Гарри только покачал головой и вновь улыбнулся.
Да, он повидал много дерьма. Но все же не дал этому себя сломать. Потому что непоколебимо верил, что есть что-то высшее, лучшее, что способно затмить всю грязь этого мира. И это «что-то» действительно существовало и давало ему силы бороться с грязью каждый день. Это была уверенность в том, что есть настоящая, бескорыстная любовь. Родителей к ребенку. Мужчины к женщине. Мужчины к мужчине. Просто — любовь. Настоящая и чистая. Лишь она спасала человечество от вымирания, лишь она давала надежду на лучшее.
Чертова прекрасная любовь.
— А как твои родители приняли его? И его семью? — нетерпеливо спросила подруга.
— Ох, это был настоящий цирк, — Гарри закатил глаза, вспомнив чувство испанского стыда. — Они вели себя так, словно у нас уже помолвка назревает. А потом весь вечер мотали мне нервы. Отец сказал, что если я упущу такого красавчика, он от меня отречется, а мама всерьез вознамерилась заиметь внуков, говорящих на парселтанге.
— Их можно понять, — хихикнула Гермиона. — Том очень умный, красивый, из богатой семьи. Любые родители хотели бы такого зятя.

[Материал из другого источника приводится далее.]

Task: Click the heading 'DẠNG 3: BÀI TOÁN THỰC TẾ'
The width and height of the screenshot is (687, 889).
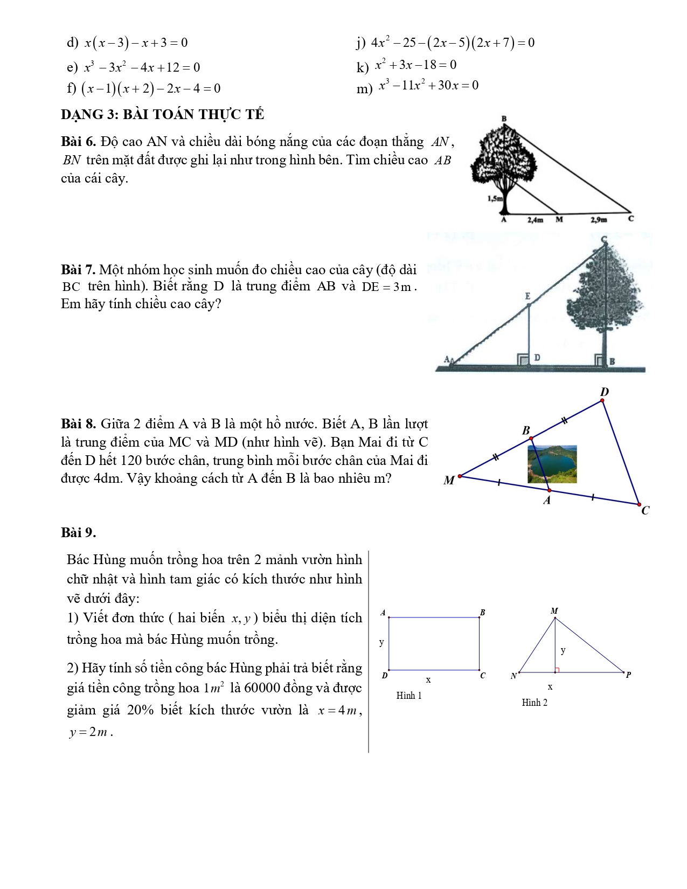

— Только вот мои делали все, чтобы этот самый зять посчитал их умалишенными, — Гарри с содроганием вспоминал некоторые моменты вчерашнего вечера. — Хорошо, что и Риддлы оказались слегка двинутыми. Я специально не стал звать Сириуса, чтобы сбавить градус абсурда, но отец и мистер Риддл обеспечили нам много неловких и стыдных моментов.
— Это же здорово! У Тома не осталось шансов вырваться из твоих лап!
— Пожелай мне удачи, — прошептал Гарри, прислонившись своим лбом к ее. — Я так не волновался, даже когда тот людоед загнал меня в угол.
— Всё будет хорошо, я в вас верю, придурки. Том строит из себя этакого безупречного засранца, но я-то знаю, что внутри он — настоящая булочка с корицей, которая верит в справедливость и трескает сладкое при стрессе, — хмыкнула Гермиона, отвесив ему щелбан. — Все, пора на рабочее место, мы и так опоздали на двадцать пять минут.
— Педантка, — закатил глаза Гарри, отстраняясь от неё.
— Лодырь, — показала ему язык суровая заместитель начальника отдела, поправила свою строгую прическу и пошла прочь.
Когда Том появился в архиве, Гарри уже был в состоянии легкого тремора, контузии и прострации. Он прокрутил в голове тысячи сценариев, каждый из которых заканчивался жарким сексом прямо на полу возле стеллажа с золотым унитазом.